Robert Finley’s rise has been rapid: As the story goes, Dan Auerbach immediately saw Finley’s potential, quickly proclaiming that the Louisiana-born and-based artist is “the greatest living soul singer.” He walked in like he was straight out of the swamp.” Auerbach recalls in press notes, adding, “He had leather pants, snakeskin boots, a big Country & Western belt buckle, a leather cowboy hat and a three-quarter-length leather duster. The final touch was the folding cane the legally blind Finley wore on his hip, in a holster. Basically, he was dressed for national television.” 

Auerbach went on to produce Finley’s 2017 breakthrough sophomore album Goin’ Platinum, an album released to widespread critical acclaim from the likes of the Associated Press, who praised Finley’s ability to lend “instant credibility to any song” and The Observer, who wrote “Finley’s versatile voice ranges from prime Motown holler to heartbroken falsetto croon.” The Louisiana-born and-based singer/songwriter went on to support the album with tours of 10 countries — with his live show drawing praise from a number of publications, including The New York Times and several others. Finley was also profiled on PBS NewsHour, which led him to becoming a contestant on the 2019 season of America’s Got Talent, eventually reaching the semi-finals. 

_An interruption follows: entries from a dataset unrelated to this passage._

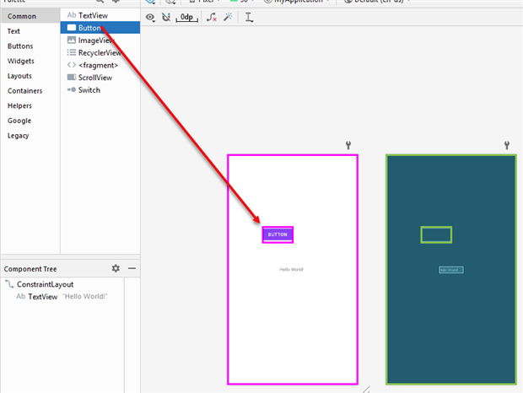This screenshot has width=523, height=393.
Task: Select ConstraintLayout in Component Tree
Action: click(45, 285)
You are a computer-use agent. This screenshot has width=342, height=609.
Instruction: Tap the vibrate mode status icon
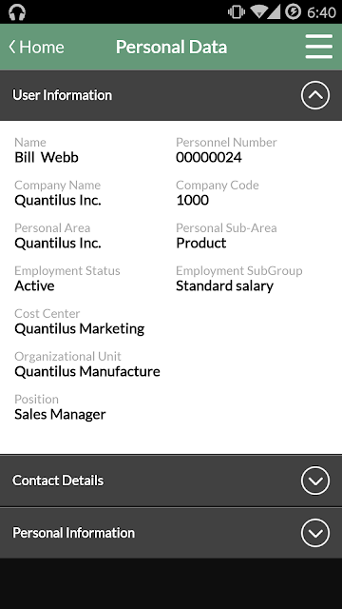pos(237,12)
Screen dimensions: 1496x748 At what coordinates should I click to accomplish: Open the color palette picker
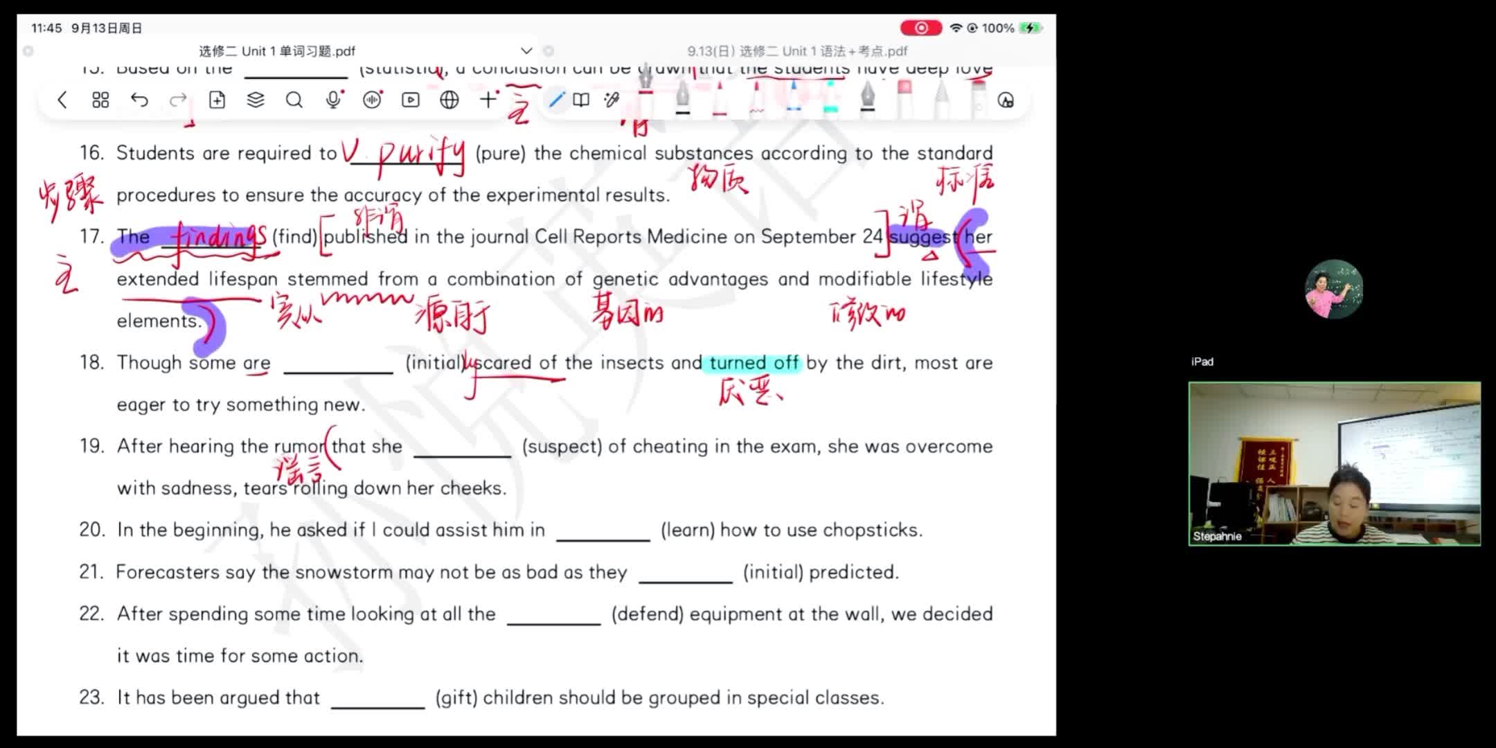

Finley’s third album Sharecropper’s Son is slated for a May 21, 2021 release through Easy Eye Sound. The album, continues the Louisiana-born and-based singer/songwriter’s successful collaboration with Auerbach and features songwriting from Finley, Auerbach, Bobby Wood and Pat McLaughlin and an an All-Star backing band that includes Auerbach (guitar); Kenny Brown (guitar), a member of R.L Burnside‘s backing band; studio legends Russ Pahl (pedal steel) and Louisiana-born, Nashville-based Billy Sanford (guitar); Bobby Wood (keys and as previously mentioned songwriting); Gene Chrisman (drums), who’s a Memphis and Nashville music legend; as well as contributions The Dap Kings‘ Nick Movshon (bass), Eric Deaton (guitar); Dave Roe (bass), who was member of Johnny Cash‘s backing band; Sam Bacco (percussion) and a full horn section. 

Sharecropper’s Son may arguably be the most personal album of Finley’s growing catalog, drawing directly from his life and experience. “I was ready to tell my story, and Dan and his guys knew me so well by then that they knew it almost like I do, so they had my back all the way,” Finley says in press notes. “Working in the cotton fields wasn’t a pleasant place to be, but it was part of my life. I went from the cotton fields to Beverly Hills. We stayed in the neighborhood most of our childhood. It wasn’t really all that safe to be out by yourself. One of the things I love about music is that, when I was a boy growing up in the South, nobody wanted to hear what I had to say or what I thought about anything. But when I started putting it in songs, people listened.”

Sharecropper’s Son’s latest single is album title track “Sharecropper’s Son,” a strutting, blues holler featuring James Cotton-like blasts of harmonica, shimmering Rhodes, a chugging groove, a classic blues solo, and Finley’s creaky and soulful crooning and shouts. And much like its predecessor, the song is fueled by both the lived-in experiences of its writer and the novelistic details within the song: you can feel the hot sun on Finley’s and his siblings’ skin, the sore muscles of backbreaking and unending labor in the fields. But throughout the song, its narrator expresses pride in his family doing whatever they could do legally to survive and keep food on the table.

Directed by Tim Hardman, the recently released video continues Hardman’s collaboration with Finley and Auerbach and was shot in Finley’s hometown of Bernice, LA — and it’s an intimate tour of small-town life: the cotton and corn fields where a young Finley and his family toiled, the local movie theater, the barber shop and what not. And while has lived a tough life, his joy and pride have never been taken from him.